Oakwood is 167 years old, this month!

Actual page from 1852

Actual page from 1852

NIAGARA FALLS, NY (Oakwood Cemetery) - February 9, 1852 a meeting of subscribers to a new cemetery near Niagara Falls, NY was held to form a corporation.  The meeting held at the St. Lawrence Hotel was attended by some of Niagara's most prominent citizens.  Parkhurst Whitney (owner of the Cataract House and father of the "Three Sisters" as in Three Sister's Islands) was elected President.  J. F. Trott, (who later had the Vocational School named after him), was elected Secretary.  Peter A. Porter was also in attendance.  (He eventually became Colonel Porter and was shot and killed while leading his men in the battle at Cold Harbor during the Civil War).  

The men decided to take a vote on what they should name the new cemetery.  Some of the suggestions were: Oakwood, Oakgrove, Oakfield, Oakdale, Oakland, Oakvale, Hopefield, Hoperest, Hopes' Rest, Hope Wood, Woodfield, Woodlawn, and Greenwoods.  The vote was 20 for Oakwood and 1 for Oakgrove.  So the name was adopted. Oddly enough, there is only Oak Tree left in Oakwood, and we have been advised that Oaks don’t “play well with others” and may not be the best fit for the grounds.

Notable People Recognition Ceremony

NIAGARA FALLS, NY (Oakwood Cemetery) -  Oakwood Cemetery added 3 the names of 3 permanent residents to our list of Notable People.  Notable People are then added to our cemetery map as a person (or persons) of special significance to the culture or history of Niagara Falls.  Photos and a small video of the event can be found here.

The 2017 Class includes Orrin E. Dunlap was a photographer and managing editor of the Niagara Falls Gazette from 1890 - 1895.  He chronicled his life and times and in the process has given us some of the most iconic photos and stories of Niagara's Daredevils and historical events.  His collection is now housed at the Niagara Falls Public Library and portions can be found by clicking the link.

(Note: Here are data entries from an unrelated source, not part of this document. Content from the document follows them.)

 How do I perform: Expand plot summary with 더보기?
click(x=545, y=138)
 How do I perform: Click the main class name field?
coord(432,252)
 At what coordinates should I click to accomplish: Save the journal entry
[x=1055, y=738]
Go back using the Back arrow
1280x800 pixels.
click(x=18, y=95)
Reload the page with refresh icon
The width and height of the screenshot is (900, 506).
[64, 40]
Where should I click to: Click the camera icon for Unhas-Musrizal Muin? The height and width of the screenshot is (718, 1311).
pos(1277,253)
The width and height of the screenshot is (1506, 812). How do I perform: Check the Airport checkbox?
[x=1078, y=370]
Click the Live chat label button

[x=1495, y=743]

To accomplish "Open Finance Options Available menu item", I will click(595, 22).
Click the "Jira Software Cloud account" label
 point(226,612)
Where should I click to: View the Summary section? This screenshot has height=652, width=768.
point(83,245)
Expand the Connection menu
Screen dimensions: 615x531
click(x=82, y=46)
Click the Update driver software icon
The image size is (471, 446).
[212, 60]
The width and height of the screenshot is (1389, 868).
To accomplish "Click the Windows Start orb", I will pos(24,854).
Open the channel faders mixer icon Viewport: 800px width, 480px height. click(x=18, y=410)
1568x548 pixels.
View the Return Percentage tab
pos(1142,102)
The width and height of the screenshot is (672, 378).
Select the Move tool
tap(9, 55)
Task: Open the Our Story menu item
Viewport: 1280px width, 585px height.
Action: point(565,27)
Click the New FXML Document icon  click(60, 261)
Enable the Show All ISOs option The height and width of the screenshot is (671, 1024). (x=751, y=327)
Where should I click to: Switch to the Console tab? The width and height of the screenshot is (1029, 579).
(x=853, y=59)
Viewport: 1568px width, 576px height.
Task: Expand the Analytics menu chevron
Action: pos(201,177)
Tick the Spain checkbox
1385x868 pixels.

Our second member is Jesse Ware a Revolutionary War soldier who had answered the call at Lexington.  Mr. Ware came to the Village of Manchester, (later Niagara Falls) in 1800. He was caretaker of 5,000 acres of land here and lived in a house that was built up against the Old Stone Chimney, now located on New York State Power Authority Land.

The final members of this year's class are members of a family whose lives were cut short in a horrific fire.  In fact, it was a the worst fire in Niagara Falls history.  17 people lost their lives on Allen Avenue in the morning of November 16, 1957.  27 year old, Mary Evella Ewing and 8 of her children perished in the fire along with 9 of her neighbors.  The fire leaves an indelible mark on Niagara Falls to this day.   The sad result of the fire was published in the Niagara Falls Gazette on November 20, 1957 as the 9 caskets were lined up in Oakwood in preparation for burial.